Why Obsidian, Not Notion, Not Apple Notes
I’ve used most of them. I’ve quit most of them.
Obsidian wins for one reason that doesn’t show up in feature comparisons. Your notes are plain Markdown files in a regular folder on disk. Not a proprietary database. Not a JSON blob behind an API. Just .md files you can cd into.
That changes everything downstream. ripgrep works. git works. Claude Code reads the folder natively. Tomorrow’s tools will read it too. Markdown is a thirty-year-old format that no one owns. Obsidian’s official line is “you’re never locked in,” and for once the marketing matches reality.
Notion is a great tool for teams. It’s not a great tool for an engineer’s brain.
Apple Notes is fine if your life is inside Apple’s ecosystem and you never plan to point a CLI at anything. That’s not me, and if you’re reading this, it’s probably not you either.
Obsidian’s been around since March 2020, hit 1.0 in October 2022, and the base app is free. You install it, you create a vault, you own the data.
The Folder Structure That Actually Works
Forte’s PARA framework is the spine. Four top-level folders.
Projects. Active builds with a finish line. The feature branch you’re shipping this sprint.

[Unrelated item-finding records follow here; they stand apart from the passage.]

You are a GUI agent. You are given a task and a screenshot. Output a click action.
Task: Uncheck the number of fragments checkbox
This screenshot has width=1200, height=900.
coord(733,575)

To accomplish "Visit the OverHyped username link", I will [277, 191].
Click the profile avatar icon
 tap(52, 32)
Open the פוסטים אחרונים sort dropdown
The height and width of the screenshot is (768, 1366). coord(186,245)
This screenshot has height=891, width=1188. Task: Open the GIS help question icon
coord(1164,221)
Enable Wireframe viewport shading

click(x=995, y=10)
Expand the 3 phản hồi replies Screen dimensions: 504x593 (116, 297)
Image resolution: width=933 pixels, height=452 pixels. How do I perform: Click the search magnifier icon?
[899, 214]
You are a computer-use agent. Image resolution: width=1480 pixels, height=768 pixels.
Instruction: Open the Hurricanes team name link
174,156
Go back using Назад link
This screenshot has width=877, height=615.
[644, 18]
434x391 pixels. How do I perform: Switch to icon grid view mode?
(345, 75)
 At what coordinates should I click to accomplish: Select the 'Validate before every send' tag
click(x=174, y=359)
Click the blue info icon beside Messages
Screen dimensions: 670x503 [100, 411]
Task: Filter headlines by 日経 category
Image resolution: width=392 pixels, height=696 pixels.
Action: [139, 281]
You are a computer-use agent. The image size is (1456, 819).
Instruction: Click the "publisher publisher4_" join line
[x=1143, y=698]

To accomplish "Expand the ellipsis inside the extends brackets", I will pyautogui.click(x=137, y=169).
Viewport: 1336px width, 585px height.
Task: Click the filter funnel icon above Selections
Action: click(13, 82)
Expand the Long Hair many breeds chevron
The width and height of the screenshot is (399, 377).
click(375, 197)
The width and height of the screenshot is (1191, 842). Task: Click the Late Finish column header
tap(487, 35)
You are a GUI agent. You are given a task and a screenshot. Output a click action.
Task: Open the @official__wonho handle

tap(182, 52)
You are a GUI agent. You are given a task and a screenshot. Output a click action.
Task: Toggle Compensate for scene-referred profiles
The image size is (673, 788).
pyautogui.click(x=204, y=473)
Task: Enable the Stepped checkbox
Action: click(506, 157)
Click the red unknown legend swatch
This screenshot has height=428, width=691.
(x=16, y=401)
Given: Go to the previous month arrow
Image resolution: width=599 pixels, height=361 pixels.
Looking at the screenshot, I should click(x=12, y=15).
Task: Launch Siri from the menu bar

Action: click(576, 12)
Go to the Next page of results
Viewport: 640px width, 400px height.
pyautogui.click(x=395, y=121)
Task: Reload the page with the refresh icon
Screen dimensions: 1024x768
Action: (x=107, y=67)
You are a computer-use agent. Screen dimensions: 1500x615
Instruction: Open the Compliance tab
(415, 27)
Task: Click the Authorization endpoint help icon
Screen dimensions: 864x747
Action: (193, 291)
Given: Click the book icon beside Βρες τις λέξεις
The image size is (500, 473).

Areas. Ongoing responsibilities. “text-content-creation” “video-content-creation” “BackendOS,” whatever you carry week after week.
Resources. Reference material. Snippets, patterns, architecture docs you’ll reach for again.
Archive. Everything dormant. Don’t delete it. Move it.
Forte’s principle is to organize according to the projects and goals you are committed to right now. Actionability over taxonomy. We want a clean ontology. PARA wants a clean inbox.
The trap is over-engineering the system before you use it. It’s the most common failure mode, period. Some folks call it “procrastination in disguise.” The perfect setup that never ships.
I’ve fallen into it twice. Both times I rebuilt my vault from scratch instead of writing in it.
Start flat. Four folders. Refactor when it actually hurts, not before.
Daily Notes Are the Front Door
The daily note is the most crucial habit in the system. It’s a core plugin in Obsidian, not just a community add-on. One keyboard shortcut opens today’s note.
Everything lands there first. Bug I just hit. Link a coworker dropped in Slack. Half-formed idea about an agent pattern. A snippet I want to keep. No tags, no folder decision, no formatting overhead. Just a bullet point with the date stamp at the top.
Friction kills capture.
The processing happens later. I have Claude do a fifteen-minute sweep on Friday. Anything still useful gets moved into Projects, Areas, or Resources. Anything that’s just noise gets left in the daily note as a record. Without that weekly sweep, daily notes turn into a graveyard of unprocessed ideas. Your second brain becomes just a junk drawer.
The mental model: daily notes are the inbox. PARA is the filing cabinet.
The brain only works if you actually write to it. And you’ll only write to it if writing costs nothing.
The Real Reason This Matters Now
This is the part I’d skip past in 2024 and lead with in 2026.
A second brain in Obsidian isn’t just for you anymore. It’s the persistent memory layer for every agent you point at it.
The workflows are already here. You can start your day with a prompt for Claude to open today’s notes and recap yesterday’s tasks. Then, at the end of the day, use a prompt to file those notes into the correct folders. Others may use Claude with the filesystem MCP server to manage a 12-million-word vault. Bulk frontmatter edits, semantic search by concept, link repair across years of notes.
Pick whichever pattern matches your taste. The substrate is the same.
The notes aren’t becoming less valuable. They’re becoming the most valuable thing on disk.